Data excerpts

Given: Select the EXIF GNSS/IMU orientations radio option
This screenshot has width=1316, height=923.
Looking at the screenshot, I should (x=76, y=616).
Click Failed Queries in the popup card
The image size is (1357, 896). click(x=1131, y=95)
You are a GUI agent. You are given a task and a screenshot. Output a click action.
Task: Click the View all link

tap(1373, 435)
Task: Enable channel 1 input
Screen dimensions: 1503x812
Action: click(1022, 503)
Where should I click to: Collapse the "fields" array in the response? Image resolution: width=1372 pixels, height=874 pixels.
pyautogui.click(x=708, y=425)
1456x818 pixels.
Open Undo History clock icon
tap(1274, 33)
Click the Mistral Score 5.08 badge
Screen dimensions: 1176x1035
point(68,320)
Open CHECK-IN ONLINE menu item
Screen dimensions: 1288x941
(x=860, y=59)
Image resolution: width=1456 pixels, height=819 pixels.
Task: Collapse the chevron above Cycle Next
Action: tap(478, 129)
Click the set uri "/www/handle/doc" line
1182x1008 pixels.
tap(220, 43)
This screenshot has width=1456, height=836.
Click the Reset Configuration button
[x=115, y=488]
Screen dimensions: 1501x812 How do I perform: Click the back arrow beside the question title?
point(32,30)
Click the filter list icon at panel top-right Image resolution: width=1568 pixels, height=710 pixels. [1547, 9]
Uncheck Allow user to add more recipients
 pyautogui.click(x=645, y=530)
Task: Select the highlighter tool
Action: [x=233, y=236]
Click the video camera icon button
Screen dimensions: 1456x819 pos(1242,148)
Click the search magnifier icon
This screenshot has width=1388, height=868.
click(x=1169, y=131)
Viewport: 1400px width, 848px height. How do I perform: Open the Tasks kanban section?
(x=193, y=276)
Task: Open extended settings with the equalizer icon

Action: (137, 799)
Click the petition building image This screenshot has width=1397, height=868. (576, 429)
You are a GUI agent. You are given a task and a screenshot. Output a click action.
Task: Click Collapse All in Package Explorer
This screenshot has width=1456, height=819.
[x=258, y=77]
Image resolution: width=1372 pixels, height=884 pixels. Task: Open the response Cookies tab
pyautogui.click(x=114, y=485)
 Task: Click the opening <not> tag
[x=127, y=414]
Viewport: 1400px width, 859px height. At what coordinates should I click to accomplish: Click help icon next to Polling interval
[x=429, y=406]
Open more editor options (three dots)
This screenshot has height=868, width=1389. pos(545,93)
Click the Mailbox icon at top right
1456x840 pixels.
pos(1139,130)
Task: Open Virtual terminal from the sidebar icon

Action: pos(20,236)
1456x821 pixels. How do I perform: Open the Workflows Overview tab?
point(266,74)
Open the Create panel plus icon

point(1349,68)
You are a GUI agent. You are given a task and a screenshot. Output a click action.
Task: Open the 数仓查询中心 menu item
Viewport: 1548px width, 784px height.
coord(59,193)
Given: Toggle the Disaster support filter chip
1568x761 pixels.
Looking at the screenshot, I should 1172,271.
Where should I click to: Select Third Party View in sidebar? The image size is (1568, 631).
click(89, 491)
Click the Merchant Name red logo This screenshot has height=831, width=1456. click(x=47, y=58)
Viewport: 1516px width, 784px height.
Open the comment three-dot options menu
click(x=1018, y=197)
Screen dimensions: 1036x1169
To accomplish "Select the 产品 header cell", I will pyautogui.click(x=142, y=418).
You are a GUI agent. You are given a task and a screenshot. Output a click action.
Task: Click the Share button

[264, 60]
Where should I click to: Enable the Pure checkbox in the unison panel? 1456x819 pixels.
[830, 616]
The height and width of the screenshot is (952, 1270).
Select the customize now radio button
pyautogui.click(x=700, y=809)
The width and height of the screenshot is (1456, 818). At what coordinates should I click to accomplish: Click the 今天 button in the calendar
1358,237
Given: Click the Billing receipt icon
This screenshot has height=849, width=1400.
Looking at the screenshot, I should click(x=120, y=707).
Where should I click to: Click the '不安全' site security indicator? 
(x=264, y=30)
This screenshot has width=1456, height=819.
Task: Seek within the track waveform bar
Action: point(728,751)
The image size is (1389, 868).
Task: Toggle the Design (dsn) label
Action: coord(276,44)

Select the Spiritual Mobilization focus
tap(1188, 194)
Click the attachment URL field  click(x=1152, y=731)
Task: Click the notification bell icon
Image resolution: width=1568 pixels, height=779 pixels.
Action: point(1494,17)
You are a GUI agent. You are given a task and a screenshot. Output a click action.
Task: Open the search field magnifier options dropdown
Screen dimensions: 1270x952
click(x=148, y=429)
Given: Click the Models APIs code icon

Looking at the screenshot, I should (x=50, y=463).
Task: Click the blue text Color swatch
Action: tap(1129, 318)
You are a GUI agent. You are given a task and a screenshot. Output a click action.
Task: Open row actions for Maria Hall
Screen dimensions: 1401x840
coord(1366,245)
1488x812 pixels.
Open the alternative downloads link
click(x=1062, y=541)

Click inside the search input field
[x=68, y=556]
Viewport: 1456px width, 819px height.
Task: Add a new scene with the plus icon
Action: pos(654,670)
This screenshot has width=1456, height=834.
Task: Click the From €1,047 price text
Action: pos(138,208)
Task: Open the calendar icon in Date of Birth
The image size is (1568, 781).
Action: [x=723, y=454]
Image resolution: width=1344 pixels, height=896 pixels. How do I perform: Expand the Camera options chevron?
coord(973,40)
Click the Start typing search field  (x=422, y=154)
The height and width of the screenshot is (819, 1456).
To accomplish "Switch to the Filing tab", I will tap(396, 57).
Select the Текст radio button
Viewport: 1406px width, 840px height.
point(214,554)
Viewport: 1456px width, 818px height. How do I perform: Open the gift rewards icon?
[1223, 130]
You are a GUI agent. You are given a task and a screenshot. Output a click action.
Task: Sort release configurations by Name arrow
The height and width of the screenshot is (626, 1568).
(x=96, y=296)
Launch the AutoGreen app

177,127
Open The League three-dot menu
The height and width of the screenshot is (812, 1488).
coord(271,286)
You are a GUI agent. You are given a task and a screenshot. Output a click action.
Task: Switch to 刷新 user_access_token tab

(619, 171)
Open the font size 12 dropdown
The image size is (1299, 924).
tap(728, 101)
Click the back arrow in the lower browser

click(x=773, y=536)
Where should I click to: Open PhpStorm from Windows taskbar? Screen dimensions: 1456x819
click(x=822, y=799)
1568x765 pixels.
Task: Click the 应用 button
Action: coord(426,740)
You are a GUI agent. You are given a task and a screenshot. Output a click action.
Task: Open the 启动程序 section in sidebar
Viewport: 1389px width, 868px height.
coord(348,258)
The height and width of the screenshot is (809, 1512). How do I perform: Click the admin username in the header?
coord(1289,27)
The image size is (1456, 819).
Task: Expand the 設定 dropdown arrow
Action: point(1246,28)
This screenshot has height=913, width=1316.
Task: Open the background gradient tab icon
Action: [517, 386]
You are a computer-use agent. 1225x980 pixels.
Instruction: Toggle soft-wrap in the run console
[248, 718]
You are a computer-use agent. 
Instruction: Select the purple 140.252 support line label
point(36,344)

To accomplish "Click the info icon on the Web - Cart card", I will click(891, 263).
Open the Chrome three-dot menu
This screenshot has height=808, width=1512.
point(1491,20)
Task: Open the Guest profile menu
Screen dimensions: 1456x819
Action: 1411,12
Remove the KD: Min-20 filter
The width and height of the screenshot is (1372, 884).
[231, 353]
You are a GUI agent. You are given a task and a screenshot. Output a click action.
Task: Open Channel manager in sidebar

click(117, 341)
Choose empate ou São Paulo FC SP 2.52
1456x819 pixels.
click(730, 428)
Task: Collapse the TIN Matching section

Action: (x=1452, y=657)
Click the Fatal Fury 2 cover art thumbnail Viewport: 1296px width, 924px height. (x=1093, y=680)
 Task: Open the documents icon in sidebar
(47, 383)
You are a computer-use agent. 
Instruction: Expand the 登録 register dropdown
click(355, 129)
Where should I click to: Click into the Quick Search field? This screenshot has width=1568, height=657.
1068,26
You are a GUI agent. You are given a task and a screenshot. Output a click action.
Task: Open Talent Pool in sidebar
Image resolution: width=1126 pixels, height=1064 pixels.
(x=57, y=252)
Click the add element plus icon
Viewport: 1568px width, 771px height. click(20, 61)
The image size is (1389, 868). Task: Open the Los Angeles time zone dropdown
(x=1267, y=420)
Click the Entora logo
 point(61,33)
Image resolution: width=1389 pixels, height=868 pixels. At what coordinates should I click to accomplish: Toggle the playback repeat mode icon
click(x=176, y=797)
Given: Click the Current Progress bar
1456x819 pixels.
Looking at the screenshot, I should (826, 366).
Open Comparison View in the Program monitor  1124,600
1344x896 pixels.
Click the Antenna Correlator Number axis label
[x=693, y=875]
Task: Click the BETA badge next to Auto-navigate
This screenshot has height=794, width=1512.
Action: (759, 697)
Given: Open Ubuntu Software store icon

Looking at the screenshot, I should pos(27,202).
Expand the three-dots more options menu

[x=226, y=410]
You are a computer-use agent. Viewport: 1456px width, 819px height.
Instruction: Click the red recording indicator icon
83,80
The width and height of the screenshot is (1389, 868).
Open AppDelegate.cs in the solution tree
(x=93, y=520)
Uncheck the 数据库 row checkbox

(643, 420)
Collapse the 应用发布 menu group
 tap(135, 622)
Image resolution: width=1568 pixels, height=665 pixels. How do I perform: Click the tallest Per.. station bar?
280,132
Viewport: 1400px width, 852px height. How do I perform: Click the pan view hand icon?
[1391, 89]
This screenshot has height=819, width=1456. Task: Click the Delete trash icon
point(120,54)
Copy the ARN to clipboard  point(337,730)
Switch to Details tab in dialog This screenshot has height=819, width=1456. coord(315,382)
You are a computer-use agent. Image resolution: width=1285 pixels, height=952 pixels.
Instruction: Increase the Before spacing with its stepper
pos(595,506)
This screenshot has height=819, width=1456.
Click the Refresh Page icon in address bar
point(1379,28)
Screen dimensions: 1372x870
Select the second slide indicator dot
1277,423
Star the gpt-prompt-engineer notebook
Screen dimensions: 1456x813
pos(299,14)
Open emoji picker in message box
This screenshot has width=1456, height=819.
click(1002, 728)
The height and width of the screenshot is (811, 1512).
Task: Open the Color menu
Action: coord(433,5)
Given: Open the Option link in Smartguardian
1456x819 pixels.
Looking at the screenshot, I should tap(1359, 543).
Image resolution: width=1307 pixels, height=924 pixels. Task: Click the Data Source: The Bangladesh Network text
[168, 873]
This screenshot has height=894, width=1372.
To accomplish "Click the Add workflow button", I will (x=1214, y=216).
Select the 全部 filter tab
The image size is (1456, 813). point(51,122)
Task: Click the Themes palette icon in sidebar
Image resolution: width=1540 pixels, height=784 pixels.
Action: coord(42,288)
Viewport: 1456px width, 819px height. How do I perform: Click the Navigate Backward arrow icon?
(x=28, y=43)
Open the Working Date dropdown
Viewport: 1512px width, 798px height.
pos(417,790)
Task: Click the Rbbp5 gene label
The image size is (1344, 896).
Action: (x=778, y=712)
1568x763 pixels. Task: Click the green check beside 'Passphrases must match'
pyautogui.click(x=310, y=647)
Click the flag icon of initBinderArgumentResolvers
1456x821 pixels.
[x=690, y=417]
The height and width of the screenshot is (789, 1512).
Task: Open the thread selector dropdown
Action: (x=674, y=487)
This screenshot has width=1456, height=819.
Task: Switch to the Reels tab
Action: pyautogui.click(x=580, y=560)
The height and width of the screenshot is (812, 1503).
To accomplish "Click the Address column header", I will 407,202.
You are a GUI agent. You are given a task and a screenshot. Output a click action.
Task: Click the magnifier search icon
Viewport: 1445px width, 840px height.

Task to complete: Which lines above include the string "will"? Show them.

Solution for this exercise:
To accomplish "Select the 产品 header cell", I will pyautogui.click(x=142, y=418).
To accomplish "Switch to the Filing tab", I will tap(396, 57).
To accomplish "Click the info icon on the Web - Cart card", I will click(891, 263).
To accomplish "Click the Add workflow button", I will (x=1214, y=216).
To accomplish "Click the Address column header", I will 407,202.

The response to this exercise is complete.